Pixel coordinate grounding data -

--- START ---

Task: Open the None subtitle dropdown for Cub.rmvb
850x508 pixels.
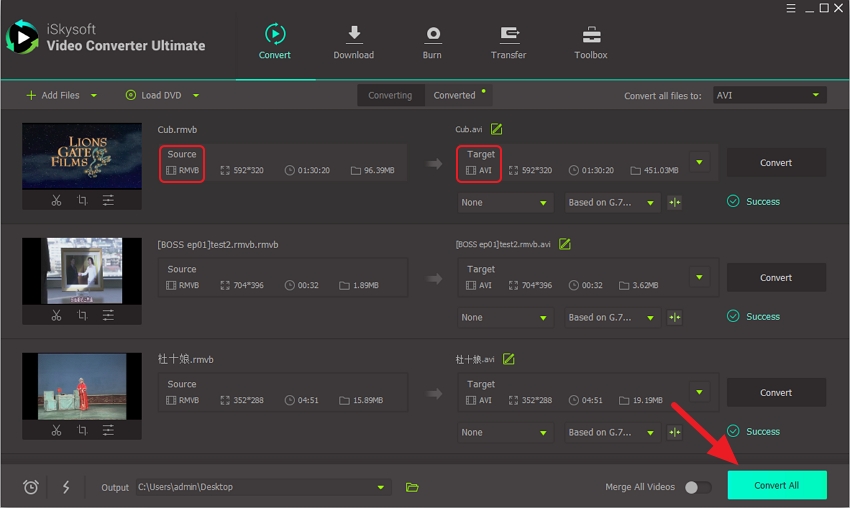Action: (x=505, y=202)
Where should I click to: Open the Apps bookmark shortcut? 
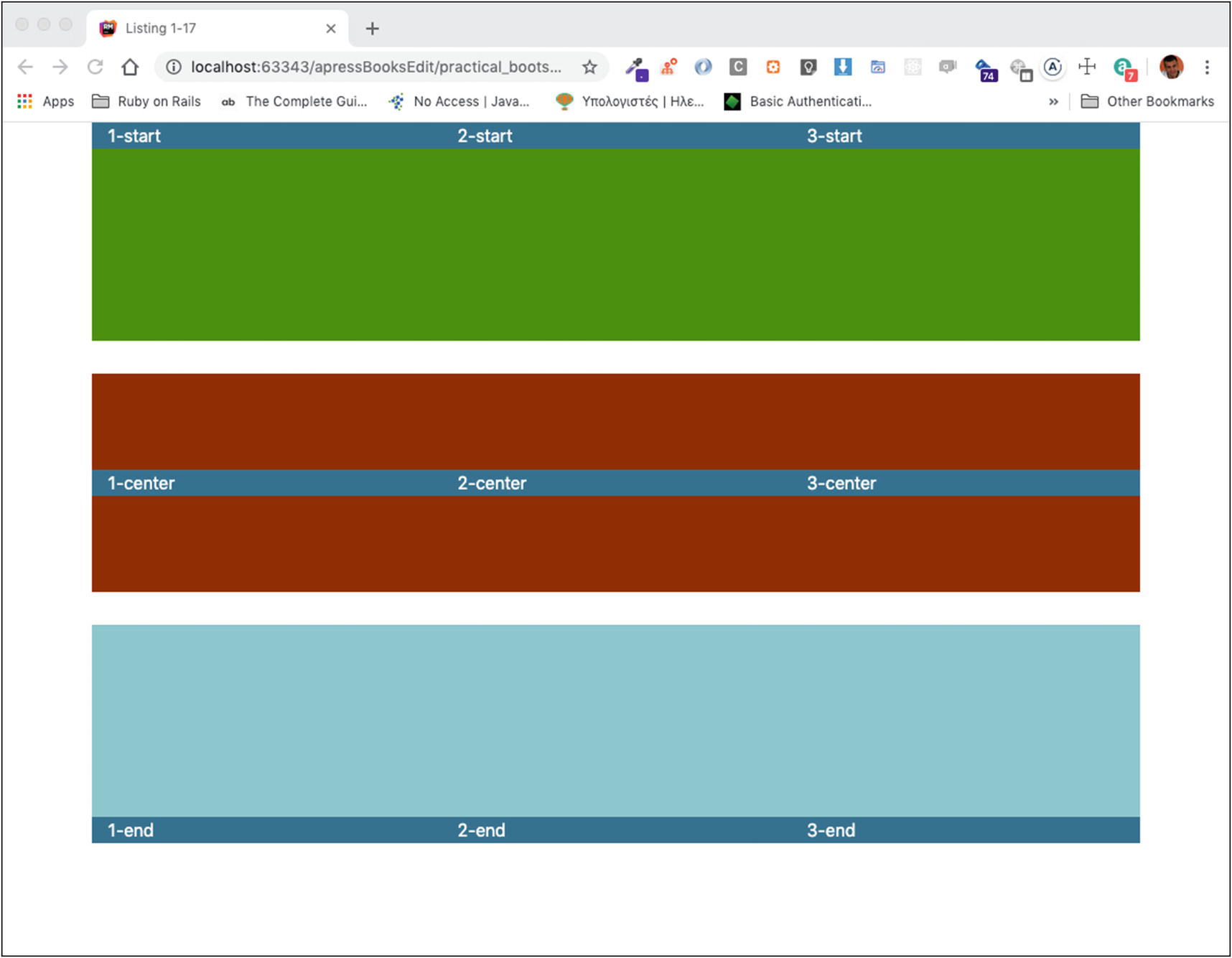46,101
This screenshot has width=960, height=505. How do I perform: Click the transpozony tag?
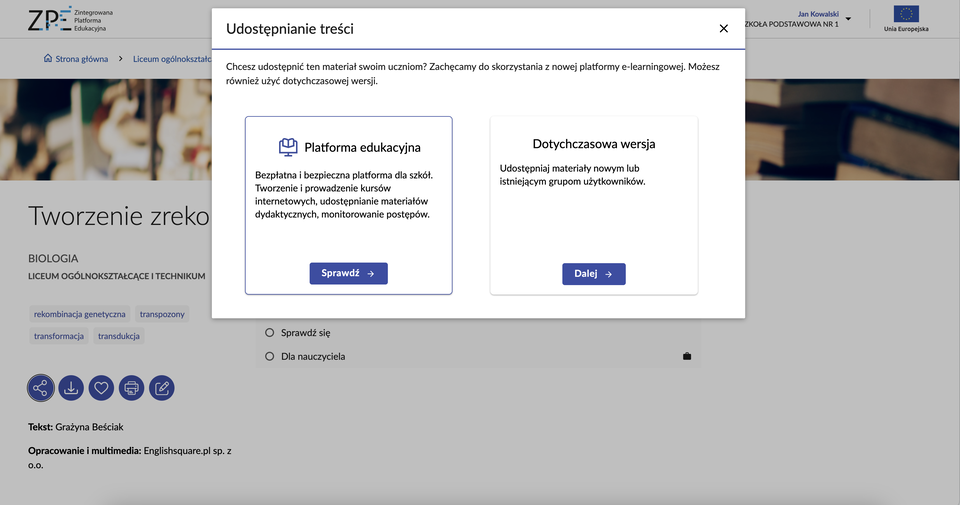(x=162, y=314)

--- END ---

TASK TO COMPLETE - The records above must be repeated exactly, minus their pictures.

WRITTEN ANSWER -
Task: Open the None subtitle dropdown for Cub.rmvb
850x508 pixels.
Action: (x=505, y=202)
Where should I click to: Open the Apps bookmark shortcut? 
46,101
This screenshot has width=960, height=505. How do I perform: Click the transpozony tag?
(x=162, y=314)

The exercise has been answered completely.